Un dragon qui habitait une crevasse de rocher avait fait connaissance avec un paysan du voisinage, « Sois mon ami, lui a voit-il dit, je puis te rendre bientôt riche, et ne te demande pour cela que de m’apporter ici du lait deux fois par jour; mais songe aussi à m’être fidèle, car s’il t’arrive jamais de me trahir, je t’avertis d’ avance que tu t’en repentiras long-temps. »
Dès le lendemain effectivement le villain porta du lait à l’animal, et il en reçut en récompense une pièce d’or. De retour chez lui, il raconta son aventure à sa femme, et lui montra ce qu’il venait de recevoir. A la vue de cet or, l’imagination de l’épouse s’enflamme : elle suppose que le dragon a en sa possession un trésor immense,et conseille à son mari de le tuer, afin de s’emparer de tout à-la-fois. Le mari se laisse tenter : il prend une hache, se rend le soir au rocher avec du lait, puis, lorsqu’il voit le dragon occupé à boire, il lève sa hache pour le couper en deux; mais sa précipitation est telle que son coup, mal assené, porte sur le rocher, et que l’animal se retire sans blessure.

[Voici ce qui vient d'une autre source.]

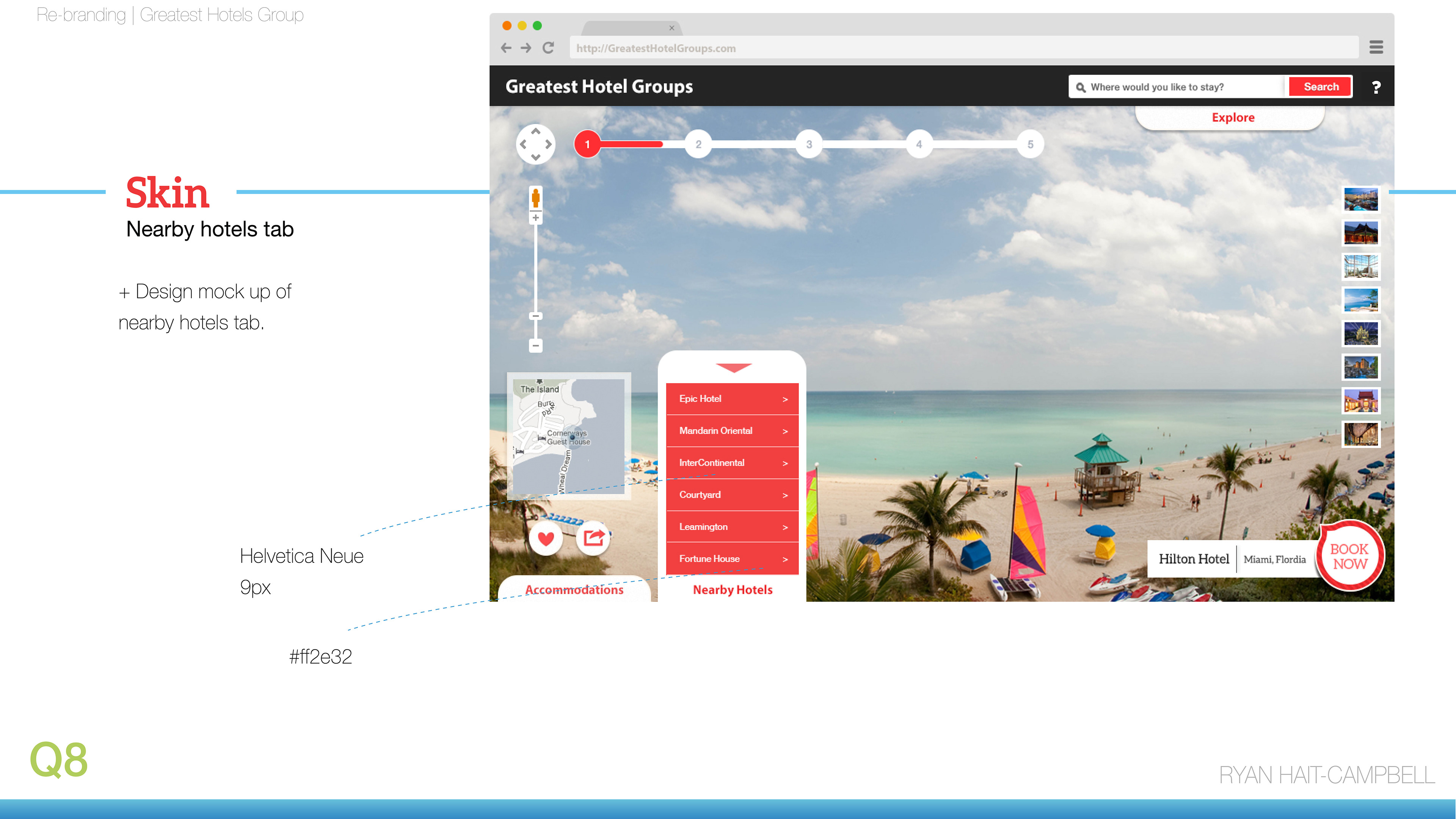This screenshot has height=819, width=1456.
Task: Click the red Search button
Action: click(x=1320, y=87)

Celui-ci ne tarda pas à se venger. Dès la nuit même,le fils du traître, ses chevaux, ses bœuf, ses moutons, tout fut étranglé. Jugez quelle désolation quand notre homme se réveilla. Il s’en prit à celle dont le conseil perfide lui a voit attiré tous ces désastres; et la femme, qui en craignait d’autres encore, conseilla alors d’employer les excuses et d’aller demander grâce au dragon. Le villain s’en va donc de nouveau, avec du lait, se présenter à la crevasse. Là il se jette à genoux, et d’un air humble supplie l’animal d’accepter son présent.

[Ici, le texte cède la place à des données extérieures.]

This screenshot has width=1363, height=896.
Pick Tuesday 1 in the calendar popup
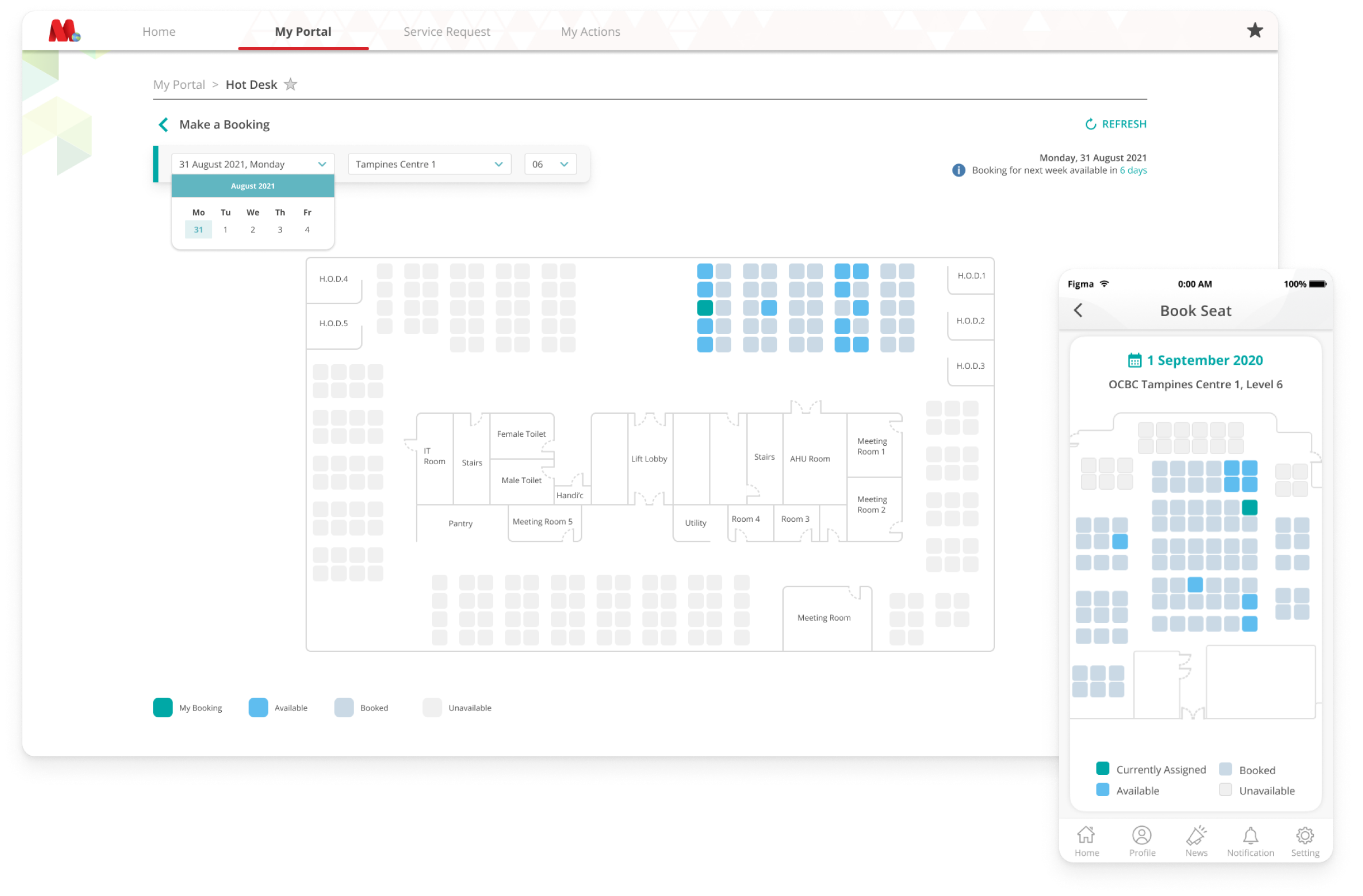226,230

« Sans doute c’est du poison que tu m’apportes là ? répond l’autre. N’ayant pu réussir hier avec la hache, tu crois un breuvage plus sûr apparemment? Retourne chez toi et n’approche jamais d’ici. La seule grâce que je peux t’accorder est de ne pas venger ton crime sur toi-même. Mais c’en est fait pour toujours entre nous deux. Tant que tu songeras à ton fils, tu dois me haïr, et je te craindrai, moi, tant que je verrai sur ce rocher l’empreinte de ta trahison. »
Notes :
Dans Esope, c’est le serpent qui est coupable. Il tue le fils d’un laboureur. Le paysan va pour le tuer, et il manque son coup. Quelque temps après, il retourne avec du pain, dans l’espérance que son ennemi aura tout oublié. Ce dernier lui répond, comme ci-dessus, qu’il ne peut plus y avoir d’amitié ni de conflance entre eux deux.
On connait le joli conte de Sénécé, le Kaïmak ou la Confiance perdue. “Le Villain et le Dragon”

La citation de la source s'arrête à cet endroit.